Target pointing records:
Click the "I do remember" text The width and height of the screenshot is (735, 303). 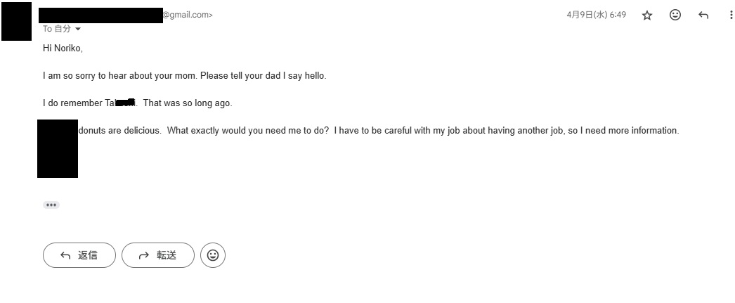pos(70,103)
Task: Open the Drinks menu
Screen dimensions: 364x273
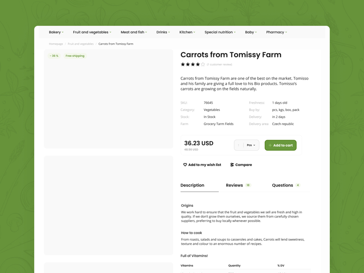Action: pos(163,32)
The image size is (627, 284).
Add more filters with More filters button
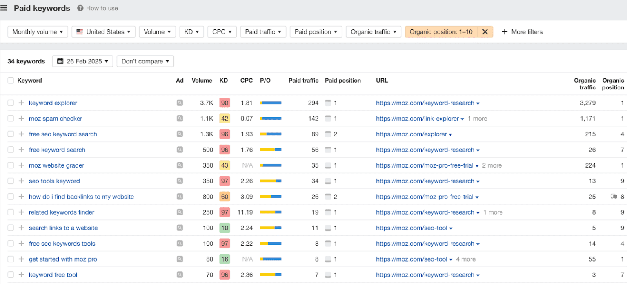[x=522, y=32]
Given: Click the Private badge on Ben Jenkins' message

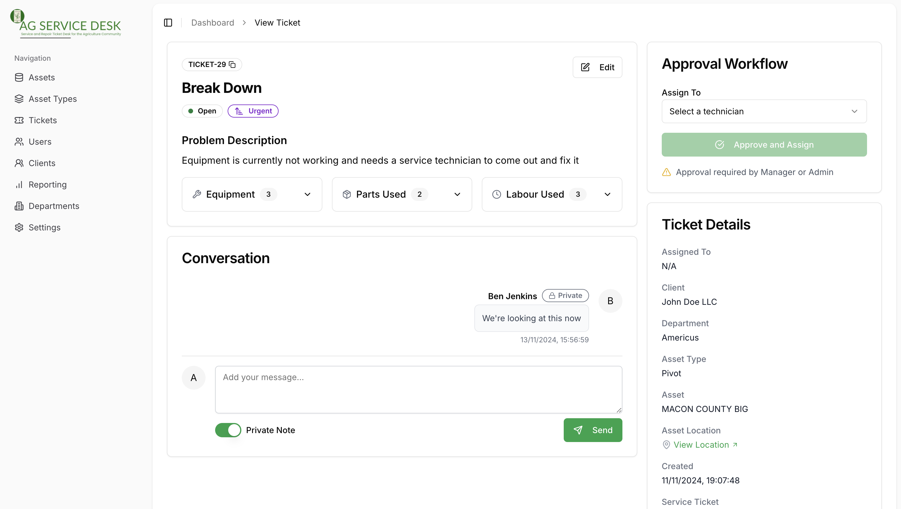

**DIRECTIVE**: Please output the records from the line containing "The image size is (627, 284)." through the end of the records, inclusive, as a numbered list. Leave out blank lines and pictures.

**SOLUTION FOR THIS TASK**:
1. The image size is (627, 284).
2. Add more filters with More filters button
3. [x=522, y=32]
4. Given: Click the Private badge on Ben Jenkins' message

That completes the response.